Nineteenth Century: Palm-Made

For a touch of elegant, Victorian-era style, we headed to the iron and glass of the Tropical Palm House (1834) and Temperate Palm House (1858) in the Botanical Gardens. The extremes to which the people of that time would go for keeping all their wonderful plant collections!

The Glasgow City Chambers (1888) was a wealth of political and industrial history. The classical Italian Renaissance design is true to its inspiration: fabulous inlaid murals, marble, vaulted painted ceilings, you name it — we soaked in the Renaissance!


Twentieth Century: Monkey Business

To take in a little of the early 1900s, and get some nice wool sweaters, we visited Jenner’s department store in Edinburgh — great natural and man-made lighting, open spaces, and tucked-away cozy spots! After taking the original store elevator to the top floor, we discovered contemporary designer furniture and other treasures to comfort us.
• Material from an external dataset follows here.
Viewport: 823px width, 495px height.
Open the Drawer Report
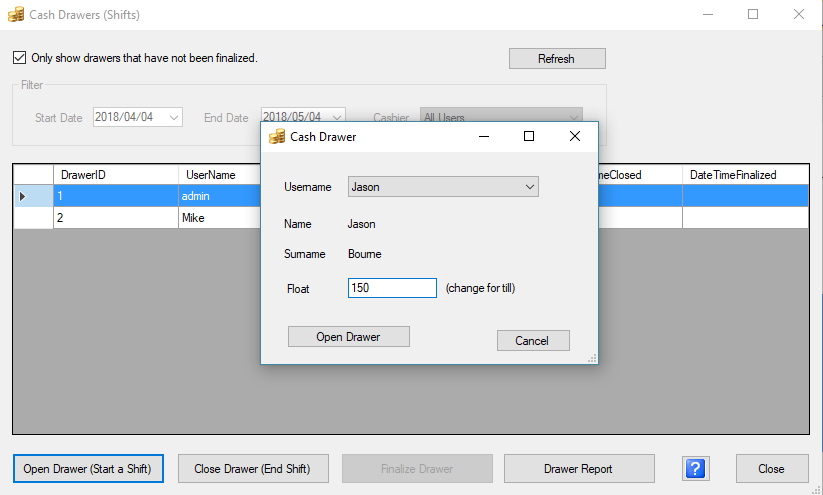pos(578,468)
For a taste of the 1920s, we ducked into the Drum and Monkey for some delicious fish and chips and to connect with the eminent architect Andrew Balfour. His building, which houses the popular Glasgow hangout, is comparable to classic American architecture of the same period. The interior columns, ceiling design, and strict grid layout of the streets in that part of town are representations of eighteenth and nineteenth century design. We discovered these historical design tidbits on the menu while sipping the local brew!

When we wanted to feel at home and connected to our modern world we headed back to the Sheraton Hotel and the Edinburgh Convention Center complex. Its clean lines and interesting geometry, along with some Starbuck’s coffee — or single malt scotch — soothed our travel-weary bones and prepared us for more great design.


Twenty-First Century: Spanish Spoken Here

The truly contemporary Scottish Parliament Building, by Enric Marilles, topped off our visit as the grand finale. The late Spanish architect’s design for the Holyrood public building delivered everything you would expect from a cutting-edge Catalan architect who had been influenced by an Italian one. Marilles died in 2000, and his Italian architect wife was left to fight the battles of actually bringing the ideas to reality — she did it, and the awards are coming fast and furious.


Great Scot

Whether you like the really old or the future-oriented new, check out www.scottisharchitecture.com — there’s a whole lot more to see! It seemed like those people whose paths we crossed were as eager for us to find their treasures as we were to see them. How could you possibly go wrong in a country where the local eating establishments fill you in on design and architecture while they tell you what they serve for lunch!